With tons of people speculating that the gold rush of generative AI tools might just be another hype-bubble similar to that of NFTs or the Metaverse, AI video generation models provide evidence to the contrary. AI video generators such as Runway and Luma’s Dream Machines have made an amazing amount of technical headway in a short amount of time, specifically in the quality and nuance of the videos generated – just look at videos like this or this. It’s clear that as a society, we have more pressing concerns than debating if this new technology is just an AI bubble. The real issue is whether these videos will entirely replace human creators of culture and the countless workers in the entertainment industry (200,000 people between the US and Canada are represented by IATSE, the union that represents people who work in theaters and film sets ) that might be out of a job because of this.
AI video generators work through the user prompting what images they would like to be generated, which they do by using text inputs that they type. The generator references the text that they wrote and picks things similar from its training model. The video generator uses NLP (natural language processing ) to find the sentiment and context of the text the user is inputting to find what visuals should be generated. During the video generation process, it looks at all iterations of similar images of the text such as animations and even stock images that are included in the dataset that the video model is trained on. With video generation, the actual video part is only one-half of it because you also have the audio portion which can vary from voiceovers to atmospheric sounds, all depending on the context of the visuals. Also, another task that has been difficult for a lot of these video generators is synching dialogue or voice with the mouth movements of the video. But even that is improving with software like Live Preview.
The last step of the video generation process is rendering the video and making certain that it is the proper visual output and has the correct format and landscaping. While this seems like a long process, it is done within a matter of minutes and not days, which would probably take an editor and graphic artist at least three times that time. The instant value proposition for anyone who needs creative work done is obvious. This is the reason why AI video generation is poised to make a huge disruption in the entertainment industry.
In 2023, the Screen Actors Guild (SAG-AFTRA) went through an extended strike against the Alliance of Motion Picture and Television Producers (AMPT) for a number issues including better compensation for SAG workers, disclosure of viewership statistics on streaming shows they are working on, and the most existential threat to the movie industry in some time, AI. Video generation tools have gotten so good that this one of the central reasons why it was taking so long for the SAG/AFTRA-AMPTP agreement to be finalized. The AI issues discussed in the guidelines are digital replicas, digital alteration, synthetic performers and employment-based digital replicas. Each issue has its own nuance but a lot of these are tied into video generators because more and more special VFX studios are starting to use tools such as Runway and Midjourney in their everyday workflow to get visual results for movie and TV productions.

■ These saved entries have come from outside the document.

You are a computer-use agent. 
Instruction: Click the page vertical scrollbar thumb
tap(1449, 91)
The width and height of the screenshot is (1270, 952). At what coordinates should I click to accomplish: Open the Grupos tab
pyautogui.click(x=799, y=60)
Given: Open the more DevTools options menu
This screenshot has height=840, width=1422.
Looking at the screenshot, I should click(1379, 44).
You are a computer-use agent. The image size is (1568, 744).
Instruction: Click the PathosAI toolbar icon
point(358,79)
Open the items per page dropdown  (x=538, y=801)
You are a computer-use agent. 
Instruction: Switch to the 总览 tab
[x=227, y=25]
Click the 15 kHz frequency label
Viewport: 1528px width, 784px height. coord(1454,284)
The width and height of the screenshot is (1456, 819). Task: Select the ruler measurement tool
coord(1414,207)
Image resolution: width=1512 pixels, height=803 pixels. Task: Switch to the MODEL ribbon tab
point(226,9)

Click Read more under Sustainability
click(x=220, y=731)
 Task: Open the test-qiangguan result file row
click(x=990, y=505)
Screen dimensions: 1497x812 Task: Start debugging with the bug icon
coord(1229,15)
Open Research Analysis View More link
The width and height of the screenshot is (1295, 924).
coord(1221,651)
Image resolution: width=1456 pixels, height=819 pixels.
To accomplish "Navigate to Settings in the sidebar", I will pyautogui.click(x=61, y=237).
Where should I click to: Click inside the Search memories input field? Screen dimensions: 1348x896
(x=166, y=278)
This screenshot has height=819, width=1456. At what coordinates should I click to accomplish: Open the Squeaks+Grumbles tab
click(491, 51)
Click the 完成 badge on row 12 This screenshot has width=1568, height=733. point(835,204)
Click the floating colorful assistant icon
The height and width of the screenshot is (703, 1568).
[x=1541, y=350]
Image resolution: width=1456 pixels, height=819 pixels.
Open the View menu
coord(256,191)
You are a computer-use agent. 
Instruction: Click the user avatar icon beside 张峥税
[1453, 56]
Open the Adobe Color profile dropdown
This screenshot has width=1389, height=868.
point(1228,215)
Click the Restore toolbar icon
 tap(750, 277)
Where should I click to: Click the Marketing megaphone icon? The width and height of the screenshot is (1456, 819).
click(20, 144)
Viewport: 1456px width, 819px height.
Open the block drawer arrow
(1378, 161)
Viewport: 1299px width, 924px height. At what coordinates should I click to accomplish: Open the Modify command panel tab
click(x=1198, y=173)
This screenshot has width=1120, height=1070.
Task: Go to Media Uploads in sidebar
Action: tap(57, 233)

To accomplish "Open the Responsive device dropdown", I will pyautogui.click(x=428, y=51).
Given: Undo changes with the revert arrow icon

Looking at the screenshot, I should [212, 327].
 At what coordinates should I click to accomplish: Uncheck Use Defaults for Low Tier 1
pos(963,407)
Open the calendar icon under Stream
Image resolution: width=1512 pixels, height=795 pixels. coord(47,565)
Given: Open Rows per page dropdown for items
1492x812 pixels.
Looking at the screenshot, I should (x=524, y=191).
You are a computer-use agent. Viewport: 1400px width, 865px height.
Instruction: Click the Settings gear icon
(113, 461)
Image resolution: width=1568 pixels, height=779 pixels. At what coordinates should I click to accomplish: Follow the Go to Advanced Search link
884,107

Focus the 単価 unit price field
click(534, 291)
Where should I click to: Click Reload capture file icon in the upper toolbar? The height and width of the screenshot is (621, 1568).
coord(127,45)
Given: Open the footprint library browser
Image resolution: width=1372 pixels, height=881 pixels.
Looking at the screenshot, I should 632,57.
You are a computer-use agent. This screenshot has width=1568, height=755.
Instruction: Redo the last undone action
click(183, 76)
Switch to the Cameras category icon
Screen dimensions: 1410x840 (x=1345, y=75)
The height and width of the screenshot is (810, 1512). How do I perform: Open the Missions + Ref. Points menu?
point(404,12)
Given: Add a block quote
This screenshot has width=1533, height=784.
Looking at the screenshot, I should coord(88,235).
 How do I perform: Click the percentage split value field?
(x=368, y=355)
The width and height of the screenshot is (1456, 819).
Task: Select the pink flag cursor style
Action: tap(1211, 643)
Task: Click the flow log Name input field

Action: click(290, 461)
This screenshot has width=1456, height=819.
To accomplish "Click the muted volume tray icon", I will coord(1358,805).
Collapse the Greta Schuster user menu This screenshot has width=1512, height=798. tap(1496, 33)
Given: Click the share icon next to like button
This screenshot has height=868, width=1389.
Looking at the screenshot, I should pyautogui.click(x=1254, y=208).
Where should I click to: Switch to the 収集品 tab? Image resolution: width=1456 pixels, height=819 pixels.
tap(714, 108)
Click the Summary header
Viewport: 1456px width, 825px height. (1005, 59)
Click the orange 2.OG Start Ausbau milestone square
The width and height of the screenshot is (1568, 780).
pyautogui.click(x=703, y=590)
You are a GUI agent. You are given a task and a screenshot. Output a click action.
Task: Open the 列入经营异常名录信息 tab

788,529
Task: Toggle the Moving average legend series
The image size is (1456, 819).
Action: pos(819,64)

While there is a shift occuring in the entertainment industry due to these AI video generators, there are still some drawbacks with this software. First, the narrative aspect is still rudimentary. It is hard to put together scenes created in these platforms without iterating the same portion multiple times. Then there is the minute details of hands and fingers sometime being out of place or sometimes not there all together. Creating individual features in faces en masse can be difficult to generate. While all of these are current problems facing these AI video generators, they are the worst they will ever be. When Runway and Stable Diffusion first released their models, there was this crude AI-generated video of Will Smith eating Spaghetti – but now in 2024 these models are producing much more sophisticated video of Will Smith eating Spaghetti. If that improvement in just two years shows anything about the trajectory that we are headed towards in terms of AI video not only the entertainment industry but as a society, we might see a world where human and AI actors are indistinguishable from each other. The scarcier question is: will audiences even care to make that distinction?